Synthesis of a dendrimer for a proposed non-viral vector has been taken with the following attributes: an inner polycationic polyethylenimine (PEI) core (to help lyse endosomes by osmotic effects) linked to a hydrophobic shell (to lyse endocytotic vesicles by lipid depletion) linked to an outer shell of oligoamines (which binds DNA and the cell surface) by means of acid labile linkers designed to be disrupted by changing pH conditions inside the endocytotic vesicle. The synthesis of the proposed dendrimer will take place in a part convergent, part divergent method, to minimize the handling of the acid labile linker. The hydrophobic shell has been added to the PEI core in a divergent mode.
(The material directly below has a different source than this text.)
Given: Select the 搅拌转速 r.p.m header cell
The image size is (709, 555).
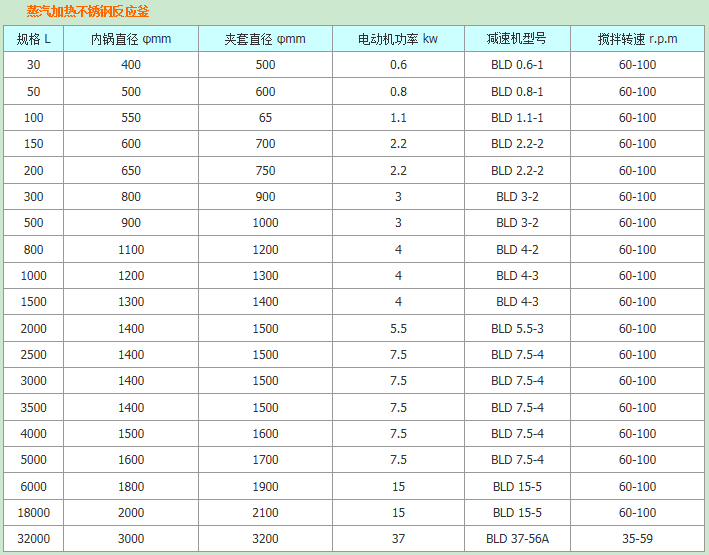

This reaction proceeds by alkyl iodide displacement on the PEI amines. The terminal functionality of the alkyl groups consists of a homocysteine thiolactone ring where upon treatment with base reveals a thiol functionality. This thiol reacts readily with homo-bifunctional acid labile maleimide linkers. In the last step, a convergent synthesis approach will be used to couple the PEI-hydrophobic shell to the linker-oligoamine, via a thioether bond. The outer shell will consist of short oligoamines such as spermidine, and low molecular weight polyethylenimine. This oligoamine shell will be attached through acid labile linkers, which will allow detachment of the complexed DNA-Oligoamines once inside the acidic endocytotic environment. The dendrimeric vectors were analyzed using dynamic and static laser light scattering to characterize the vectors and their complexes with plasmid DNA. Flow cytometry was employed to quantify the reporter protein (enhanced green fluorescent protein) and cytotoxicity of the dendrimeric vector/pEGFP complexes. Dextran and oligo-L-lysine polyethylenimine derivatives were also synthesized and characterized in regards to their potential as gene delivery vectors.